## EXERCISE AIM
Give back the full listing exactly as written.

## MATERIAL PROVIDED

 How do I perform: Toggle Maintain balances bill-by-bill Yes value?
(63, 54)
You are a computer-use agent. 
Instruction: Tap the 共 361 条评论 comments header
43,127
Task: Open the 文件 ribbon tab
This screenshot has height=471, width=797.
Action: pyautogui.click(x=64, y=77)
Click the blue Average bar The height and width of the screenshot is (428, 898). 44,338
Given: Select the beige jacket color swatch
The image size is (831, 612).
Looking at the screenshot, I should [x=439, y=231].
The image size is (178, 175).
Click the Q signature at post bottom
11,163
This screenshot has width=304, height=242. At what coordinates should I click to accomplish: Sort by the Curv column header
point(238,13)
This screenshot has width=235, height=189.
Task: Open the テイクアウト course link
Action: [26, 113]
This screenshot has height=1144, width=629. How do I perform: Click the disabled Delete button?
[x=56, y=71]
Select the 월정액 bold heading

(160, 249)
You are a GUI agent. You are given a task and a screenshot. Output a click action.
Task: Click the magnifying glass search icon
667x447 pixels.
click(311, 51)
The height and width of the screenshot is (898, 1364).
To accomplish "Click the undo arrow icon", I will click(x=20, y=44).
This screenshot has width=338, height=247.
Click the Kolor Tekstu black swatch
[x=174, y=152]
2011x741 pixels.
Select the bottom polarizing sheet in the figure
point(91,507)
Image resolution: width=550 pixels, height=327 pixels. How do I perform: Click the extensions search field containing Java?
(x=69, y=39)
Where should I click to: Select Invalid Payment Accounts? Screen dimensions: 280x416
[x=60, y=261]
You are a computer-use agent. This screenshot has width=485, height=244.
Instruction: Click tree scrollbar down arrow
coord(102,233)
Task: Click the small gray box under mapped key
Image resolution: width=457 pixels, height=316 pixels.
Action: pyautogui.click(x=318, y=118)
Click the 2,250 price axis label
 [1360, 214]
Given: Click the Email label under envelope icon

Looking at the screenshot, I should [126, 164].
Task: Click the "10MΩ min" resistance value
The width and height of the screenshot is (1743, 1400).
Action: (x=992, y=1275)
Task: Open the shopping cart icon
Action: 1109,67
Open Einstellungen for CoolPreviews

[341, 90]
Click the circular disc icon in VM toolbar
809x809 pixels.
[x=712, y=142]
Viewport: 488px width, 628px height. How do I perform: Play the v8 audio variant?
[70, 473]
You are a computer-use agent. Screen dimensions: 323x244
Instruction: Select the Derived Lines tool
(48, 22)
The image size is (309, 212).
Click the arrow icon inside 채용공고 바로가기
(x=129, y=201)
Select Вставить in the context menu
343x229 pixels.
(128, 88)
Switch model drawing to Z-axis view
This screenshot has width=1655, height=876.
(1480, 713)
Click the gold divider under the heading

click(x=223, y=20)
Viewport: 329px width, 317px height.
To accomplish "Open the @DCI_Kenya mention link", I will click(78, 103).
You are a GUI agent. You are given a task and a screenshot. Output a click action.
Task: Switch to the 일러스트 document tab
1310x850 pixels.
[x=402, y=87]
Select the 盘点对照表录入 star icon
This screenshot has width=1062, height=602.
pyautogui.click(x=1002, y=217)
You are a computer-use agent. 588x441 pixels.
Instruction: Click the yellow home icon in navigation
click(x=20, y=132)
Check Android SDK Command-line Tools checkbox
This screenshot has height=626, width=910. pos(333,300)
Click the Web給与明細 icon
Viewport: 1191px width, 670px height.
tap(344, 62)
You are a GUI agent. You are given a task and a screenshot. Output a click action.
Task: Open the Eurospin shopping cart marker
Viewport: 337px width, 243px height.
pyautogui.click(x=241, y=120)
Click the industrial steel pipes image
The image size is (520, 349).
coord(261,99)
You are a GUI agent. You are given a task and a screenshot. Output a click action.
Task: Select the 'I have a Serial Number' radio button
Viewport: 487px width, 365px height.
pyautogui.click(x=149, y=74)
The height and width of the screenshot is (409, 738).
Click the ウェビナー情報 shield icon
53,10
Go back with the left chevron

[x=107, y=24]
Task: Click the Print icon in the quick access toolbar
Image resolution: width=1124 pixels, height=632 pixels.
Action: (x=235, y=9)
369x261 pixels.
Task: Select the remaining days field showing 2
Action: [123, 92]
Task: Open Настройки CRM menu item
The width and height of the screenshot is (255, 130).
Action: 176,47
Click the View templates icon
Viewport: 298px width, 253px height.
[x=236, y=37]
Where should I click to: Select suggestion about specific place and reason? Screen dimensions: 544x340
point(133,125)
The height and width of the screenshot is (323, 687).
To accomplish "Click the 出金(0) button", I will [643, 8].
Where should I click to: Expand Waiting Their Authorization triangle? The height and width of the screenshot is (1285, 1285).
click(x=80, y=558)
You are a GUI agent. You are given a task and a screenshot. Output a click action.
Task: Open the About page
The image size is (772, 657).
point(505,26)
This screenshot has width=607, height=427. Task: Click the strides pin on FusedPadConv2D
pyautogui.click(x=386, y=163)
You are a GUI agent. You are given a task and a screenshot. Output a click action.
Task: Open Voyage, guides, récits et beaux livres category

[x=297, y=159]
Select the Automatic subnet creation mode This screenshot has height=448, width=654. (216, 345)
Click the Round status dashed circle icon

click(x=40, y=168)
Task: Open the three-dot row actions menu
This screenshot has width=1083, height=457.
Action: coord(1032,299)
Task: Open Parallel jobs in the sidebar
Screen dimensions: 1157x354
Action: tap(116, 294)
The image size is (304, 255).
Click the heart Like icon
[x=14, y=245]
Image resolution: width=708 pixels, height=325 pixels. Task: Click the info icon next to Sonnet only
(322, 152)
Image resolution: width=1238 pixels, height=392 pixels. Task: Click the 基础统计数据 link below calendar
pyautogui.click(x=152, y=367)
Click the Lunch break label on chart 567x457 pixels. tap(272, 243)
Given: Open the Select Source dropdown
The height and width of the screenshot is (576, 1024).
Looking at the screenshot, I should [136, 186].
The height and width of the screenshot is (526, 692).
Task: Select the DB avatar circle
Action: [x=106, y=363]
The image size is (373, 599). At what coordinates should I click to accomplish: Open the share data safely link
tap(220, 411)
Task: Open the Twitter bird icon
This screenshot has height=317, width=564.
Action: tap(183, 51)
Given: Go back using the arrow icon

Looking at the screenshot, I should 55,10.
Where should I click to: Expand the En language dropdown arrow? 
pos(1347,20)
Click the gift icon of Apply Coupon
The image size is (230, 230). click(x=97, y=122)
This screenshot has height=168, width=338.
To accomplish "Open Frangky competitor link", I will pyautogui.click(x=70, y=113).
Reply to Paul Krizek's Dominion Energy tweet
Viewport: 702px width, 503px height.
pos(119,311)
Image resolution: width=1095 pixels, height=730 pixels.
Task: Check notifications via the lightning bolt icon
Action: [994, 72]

## ANSWER AREA
 How do I perform: Toggle Maintain balances bill-by-bill Yes value?
(63, 54)
You are a computer-use agent. 
Instruction: Tap the 共 361 条评论 comments header
43,127
Task: Open the 文件 ribbon tab
This screenshot has height=471, width=797.
Action: pyautogui.click(x=64, y=77)
Click the blue Average bar The height and width of the screenshot is (428, 898). 44,338
Given: Select the beige jacket color swatch
The image size is (831, 612).
Looking at the screenshot, I should [x=439, y=231].
The image size is (178, 175).
Click the Q signature at post bottom
11,163
This screenshot has width=304, height=242. At what coordinates should I click to accomplish: Sort by the Curv column header
point(238,13)
This screenshot has width=235, height=189.
Task: Open the テイクアウト course link
Action: [26, 113]
This screenshot has height=1144, width=629. How do I perform: Click the disabled Delete button?
[x=56, y=71]
Select the 월정액 bold heading

(160, 249)
You are a GUI agent. You are given a task and a screenshot. Output a click action.
Task: Click the magnifying glass search icon
667x447 pixels.
click(311, 51)
The height and width of the screenshot is (898, 1364).
To accomplish "Click the undo arrow icon", I will click(x=20, y=44).
This screenshot has width=338, height=247.
Click the Kolor Tekstu black swatch
[x=174, y=152]
2011x741 pixels.
Select the bottom polarizing sheet in the figure
point(91,507)
Image resolution: width=550 pixels, height=327 pixels. How do I perform: Click the extensions search field containing Java?
(x=69, y=39)
Where should I click to: Select Invalid Payment Accounts? Screen dimensions: 280x416
[x=60, y=261]
You are a computer-use agent. This screenshot has width=485, height=244.
Instruction: Click tree scrollbar down arrow
coord(102,233)
Task: Click the small gray box under mapped key
Image resolution: width=457 pixels, height=316 pixels.
Action: pyautogui.click(x=318, y=118)
Click the 2,250 price axis label
 [1360, 214]
Given: Click the Email label under envelope icon

Looking at the screenshot, I should [126, 164].
Task: Click the "10MΩ min" resistance value
The width and height of the screenshot is (1743, 1400).
Action: (x=992, y=1275)
Task: Open the shopping cart icon
Action: 1109,67
Open Einstellungen for CoolPreviews

[341, 90]
Click the circular disc icon in VM toolbar
809x809 pixels.
[x=712, y=142]
Viewport: 488px width, 628px height. How do I perform: Play the v8 audio variant?
[70, 473]
You are a computer-use agent. Screen dimensions: 323x244
Instruction: Select the Derived Lines tool
(48, 22)
The image size is (309, 212).
Click the arrow icon inside 채용공고 바로가기
(x=129, y=201)
Select Вставить in the context menu
343x229 pixels.
(128, 88)
Switch model drawing to Z-axis view
This screenshot has width=1655, height=876.
(1480, 713)
Click the gold divider under the heading

click(x=223, y=20)
Viewport: 329px width, 317px height.
To accomplish "Open the @DCI_Kenya mention link", I will click(78, 103).
You are a GUI agent. You are given a task and a screenshot. Output a click action.
Task: Switch to the 일러스트 document tab
1310x850 pixels.
[x=402, y=87]
Select the 盘点对照表录入 star icon
This screenshot has width=1062, height=602.
pyautogui.click(x=1002, y=217)
You are a computer-use agent. 588x441 pixels.
Instruction: Click the yellow home icon in navigation
click(x=20, y=132)
Check Android SDK Command-line Tools checkbox
This screenshot has height=626, width=910. pos(333,300)
Click the Web給与明細 icon
Viewport: 1191px width, 670px height.
tap(344, 62)
You are a GUI agent. You are given a task and a screenshot. Output a click action.
Task: Open the Eurospin shopping cart marker
Viewport: 337px width, 243px height.
pyautogui.click(x=241, y=120)
Click the industrial steel pipes image
The image size is (520, 349).
coord(261,99)
You are a GUI agent. You are given a task and a screenshot. Output a click action.
Task: Select the 'I have a Serial Number' radio button
Viewport: 487px width, 365px height.
pyautogui.click(x=149, y=74)
The height and width of the screenshot is (409, 738).
Click the ウェビナー情報 shield icon
53,10
Go back with the left chevron

[x=107, y=24]
Task: Click the Print icon in the quick access toolbar
Image resolution: width=1124 pixels, height=632 pixels.
Action: (x=235, y=9)
369x261 pixels.
Task: Select the remaining days field showing 2
Action: [123, 92]
Task: Open Настройки CRM menu item
The width and height of the screenshot is (255, 130).
Action: 176,47
Click the View templates icon
Viewport: 298px width, 253px height.
[x=236, y=37]
Where should I click to: Select suggestion about specific place and reason? Screen dimensions: 544x340
point(133,125)
The height and width of the screenshot is (323, 687).
To accomplish "Click the 出金(0) button", I will [643, 8].
Where should I click to: Expand Waiting Their Authorization triangle? The height and width of the screenshot is (1285, 1285).
click(x=80, y=558)
You are a GUI agent. You are given a task and a screenshot. Output a click action.
Task: Open the About page
The image size is (772, 657).
point(505,26)
This screenshot has width=607, height=427. Task: Click the strides pin on FusedPadConv2D
pyautogui.click(x=386, y=163)
You are a GUI agent. You are given a task and a screenshot. Output a click action.
Task: Open Voyage, guides, récits et beaux livres category

[x=297, y=159]
Select the Automatic subnet creation mode This screenshot has height=448, width=654. (216, 345)
Click the Round status dashed circle icon

click(x=40, y=168)
Task: Open the three-dot row actions menu
This screenshot has width=1083, height=457.
Action: coord(1032,299)
Task: Open Parallel jobs in the sidebar
Screen dimensions: 1157x354
Action: tap(116, 294)
The image size is (304, 255).
Click the heart Like icon
[x=14, y=245]
Image resolution: width=708 pixels, height=325 pixels. Task: Click the info icon next to Sonnet only
(322, 152)
Image resolution: width=1238 pixels, height=392 pixels. Task: Click the 基础统计数据 link below calendar
pyautogui.click(x=152, y=367)
Click the Lunch break label on chart 567x457 pixels. tap(272, 243)
Given: Open the Select Source dropdown
The height and width of the screenshot is (576, 1024).
Looking at the screenshot, I should [136, 186].
The height and width of the screenshot is (526, 692).
Task: Select the DB avatar circle
Action: [x=106, y=363]
The image size is (373, 599). At what coordinates should I click to accomplish: Open the share data safely link
tap(220, 411)
Task: Open the Twitter bird icon
This screenshot has height=317, width=564.
Action: tap(183, 51)
Given: Go back using the arrow icon

Looking at the screenshot, I should 55,10.
Where should I click to: Expand the En language dropdown arrow? 
pos(1347,20)
Click the gift icon of Apply Coupon
The image size is (230, 230). click(x=97, y=122)
This screenshot has height=168, width=338.
To accomplish "Open Frangky competitor link", I will pyautogui.click(x=70, y=113).
Reply to Paul Krizek's Dominion Energy tweet
Viewport: 702px width, 503px height.
pos(119,311)
Image resolution: width=1095 pixels, height=730 pixels.
Task: Check notifications via the lightning bolt icon
Action: [994, 72]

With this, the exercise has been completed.